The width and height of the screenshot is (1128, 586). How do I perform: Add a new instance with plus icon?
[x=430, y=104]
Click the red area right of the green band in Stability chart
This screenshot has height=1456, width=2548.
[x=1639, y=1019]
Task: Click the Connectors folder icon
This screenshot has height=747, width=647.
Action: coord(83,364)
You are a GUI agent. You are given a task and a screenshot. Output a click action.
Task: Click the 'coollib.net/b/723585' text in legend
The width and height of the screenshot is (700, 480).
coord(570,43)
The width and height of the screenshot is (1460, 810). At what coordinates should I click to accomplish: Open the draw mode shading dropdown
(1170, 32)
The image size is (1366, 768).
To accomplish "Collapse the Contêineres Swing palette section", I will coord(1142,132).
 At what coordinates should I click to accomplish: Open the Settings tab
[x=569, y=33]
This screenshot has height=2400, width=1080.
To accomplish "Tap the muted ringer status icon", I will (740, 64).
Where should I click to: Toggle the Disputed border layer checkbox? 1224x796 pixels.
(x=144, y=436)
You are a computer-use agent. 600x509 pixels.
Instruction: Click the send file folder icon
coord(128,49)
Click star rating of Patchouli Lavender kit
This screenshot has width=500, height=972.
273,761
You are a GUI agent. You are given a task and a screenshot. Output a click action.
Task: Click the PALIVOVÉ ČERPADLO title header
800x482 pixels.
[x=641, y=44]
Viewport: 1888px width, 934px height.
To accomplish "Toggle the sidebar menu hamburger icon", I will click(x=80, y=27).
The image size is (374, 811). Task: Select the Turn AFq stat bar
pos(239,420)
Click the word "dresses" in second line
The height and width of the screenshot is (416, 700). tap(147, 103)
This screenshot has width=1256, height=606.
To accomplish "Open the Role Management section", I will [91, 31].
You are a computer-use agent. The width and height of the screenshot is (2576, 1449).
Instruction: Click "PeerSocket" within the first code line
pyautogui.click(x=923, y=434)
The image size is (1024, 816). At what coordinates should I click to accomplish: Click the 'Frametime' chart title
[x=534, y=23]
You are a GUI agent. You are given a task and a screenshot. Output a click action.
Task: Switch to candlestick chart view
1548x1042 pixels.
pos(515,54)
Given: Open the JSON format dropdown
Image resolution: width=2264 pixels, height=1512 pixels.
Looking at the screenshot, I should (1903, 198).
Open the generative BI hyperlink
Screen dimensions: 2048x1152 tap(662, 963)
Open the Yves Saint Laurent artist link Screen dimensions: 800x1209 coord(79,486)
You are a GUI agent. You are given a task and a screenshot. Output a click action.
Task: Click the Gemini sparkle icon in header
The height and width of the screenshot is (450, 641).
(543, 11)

→ **Task description**
Give the records from the line containing "The width and height of the screenshot is (1460, 810)." through the line containing "[x=569, y=33]" as a numbered list, leaving out any blank lines.

→ **Written response**
1. The width and height of the screenshot is (1460, 810). At what coordinates should I click to accomplish: Open the draw mode shading dropdown
2. (1170, 32)
3. The image size is (1366, 768).
4. To accomplish "Collapse the Contêineres Swing palette section", I will coord(1142,132).
5.  At what coordinates should I click to accomplish: Open the Settings tab
6. [x=569, y=33]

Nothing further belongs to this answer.